The NAACP hoped it could convince the new ruling party to finally support anti-lynching legislation, which civil rights activists had been trying to pass for decades. Since at least the end of Reconstruction in 1877, white southerners had used lynching to intimidate black people from voting and enforce white supremacist rule. In 1922, the House of Representatives had passed an anti-lynching bill, but it died in the Senate. The NAACP was hopeful that FDR would support such a bill, in part because Eleanor did.
Instead, FDR never gave his support, and the anti-lynching bills introduced during his term were “filibustered to death,” Rauchway says. Senator Richard Russell, for whom one of the three Senate office buildings is still named, filibustered a 1935 anti-lynching bill for six days in order to kill it (three decades later, he also filibustered the 1964 civil rights bill). In 1937, Eleanor sat in the Senate Gallery for days as Senators filibustered another anti-lynching bill to death. Even in the early ‘40s, southern Democratic senators threatened not to support World War II bills unless their colleagues dropped anti-lynching legislation.

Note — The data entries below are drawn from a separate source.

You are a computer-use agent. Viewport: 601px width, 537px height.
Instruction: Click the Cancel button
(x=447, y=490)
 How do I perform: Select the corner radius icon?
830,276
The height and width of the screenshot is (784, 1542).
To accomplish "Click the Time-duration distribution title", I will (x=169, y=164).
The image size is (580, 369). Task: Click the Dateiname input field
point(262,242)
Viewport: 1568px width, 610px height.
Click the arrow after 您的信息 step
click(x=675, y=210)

The NAACP estimates that between 1882 and 1968, 4,743 lynchings occurred in the U.S., and that the majority of the people killed in these lynchings were black. Members of Congress continued to sponsor anti-lynching legislation after FDR’s death in 1945, and Franklin D. Roosevelt, Jr. actually tried to pass anti-lynching laws several times in the ‘50s. But none made it through the Senate until Kamala Harris, Cory Booker and Tim Scott sponsored an anti-lynching bill as the only black members of the 2018 Senate (it still needs to pass in the House and receive a presidential signature before it becomes law).

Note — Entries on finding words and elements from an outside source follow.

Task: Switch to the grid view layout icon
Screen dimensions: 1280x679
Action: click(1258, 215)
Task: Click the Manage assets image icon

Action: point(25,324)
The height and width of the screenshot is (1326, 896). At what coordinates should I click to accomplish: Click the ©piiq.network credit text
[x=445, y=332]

Before that recent bill, the last time Congress introduced anti-lynching legislation was in the mid-1960s, around the time that Democratic President Lyndon B. Johnson signed the Civil Rights Act. The fact that LBJ would lose white southern support by signing the act was not lost on him, just as it wasn’t lost on FDR. Yet unlike his predecessor, LBJ resigned himself to this fact. The night that LBJ signed the Civil Rights Act of 1964, he told his special assistant Bill Moyers, “I think we just delivered the South to the Republican party for a long time to come.”